YOUR OBJECTIVE -
Return exactly the lines of the records below, starting at the line that contains "Where should I click to: Click the" and ending at the line that contains "You are a GUI", with both of those lines kept.

+ + +

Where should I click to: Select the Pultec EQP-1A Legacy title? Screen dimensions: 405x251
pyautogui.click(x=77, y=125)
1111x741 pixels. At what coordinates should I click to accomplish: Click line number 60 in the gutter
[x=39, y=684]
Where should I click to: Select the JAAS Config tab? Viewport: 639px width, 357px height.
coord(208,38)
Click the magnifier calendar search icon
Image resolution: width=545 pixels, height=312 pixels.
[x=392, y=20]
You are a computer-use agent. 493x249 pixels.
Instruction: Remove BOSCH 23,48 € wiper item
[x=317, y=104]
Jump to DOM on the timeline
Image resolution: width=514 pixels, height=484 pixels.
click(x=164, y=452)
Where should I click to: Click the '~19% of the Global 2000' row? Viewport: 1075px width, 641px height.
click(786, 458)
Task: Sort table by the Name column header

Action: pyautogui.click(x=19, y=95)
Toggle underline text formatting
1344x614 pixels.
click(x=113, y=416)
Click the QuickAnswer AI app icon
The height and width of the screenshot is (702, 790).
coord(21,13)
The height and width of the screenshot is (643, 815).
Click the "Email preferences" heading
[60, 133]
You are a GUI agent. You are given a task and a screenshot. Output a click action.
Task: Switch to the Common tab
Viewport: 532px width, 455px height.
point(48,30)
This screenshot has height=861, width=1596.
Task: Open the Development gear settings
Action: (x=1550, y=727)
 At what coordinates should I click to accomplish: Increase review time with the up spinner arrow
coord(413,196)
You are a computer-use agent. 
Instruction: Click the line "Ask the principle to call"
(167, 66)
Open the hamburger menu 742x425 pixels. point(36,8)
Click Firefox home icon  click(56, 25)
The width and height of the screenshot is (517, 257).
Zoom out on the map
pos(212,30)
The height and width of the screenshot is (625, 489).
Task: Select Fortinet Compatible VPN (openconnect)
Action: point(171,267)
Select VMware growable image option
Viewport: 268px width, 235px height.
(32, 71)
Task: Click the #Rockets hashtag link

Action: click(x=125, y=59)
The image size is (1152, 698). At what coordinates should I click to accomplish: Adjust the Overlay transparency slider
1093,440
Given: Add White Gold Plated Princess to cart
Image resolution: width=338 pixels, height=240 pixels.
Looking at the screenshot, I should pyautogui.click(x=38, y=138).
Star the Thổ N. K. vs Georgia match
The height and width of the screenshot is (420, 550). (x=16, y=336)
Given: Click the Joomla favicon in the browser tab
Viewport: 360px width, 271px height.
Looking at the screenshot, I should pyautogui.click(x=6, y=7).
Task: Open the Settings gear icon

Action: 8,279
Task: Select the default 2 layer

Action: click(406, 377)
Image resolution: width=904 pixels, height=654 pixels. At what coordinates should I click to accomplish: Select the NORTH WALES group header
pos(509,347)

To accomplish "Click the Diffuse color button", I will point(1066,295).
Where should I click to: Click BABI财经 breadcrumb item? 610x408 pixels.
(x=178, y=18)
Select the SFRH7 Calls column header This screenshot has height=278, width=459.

+ + +

ANSWER FOR THE TASK -
Where should I click to: Click the '~19% of the Global 2000' row? Viewport: 1075px width, 641px height.
click(786, 458)
Task: Sort table by the Name column header

Action: pyautogui.click(x=19, y=95)
Toggle underline text formatting
1344x614 pixels.
click(x=113, y=416)
Click the QuickAnswer AI app icon
The height and width of the screenshot is (702, 790).
coord(21,13)
The height and width of the screenshot is (643, 815).
Click the "Email preferences" heading
[60, 133]
You are a GUI agent. You are given a task and a screenshot. Output a click action.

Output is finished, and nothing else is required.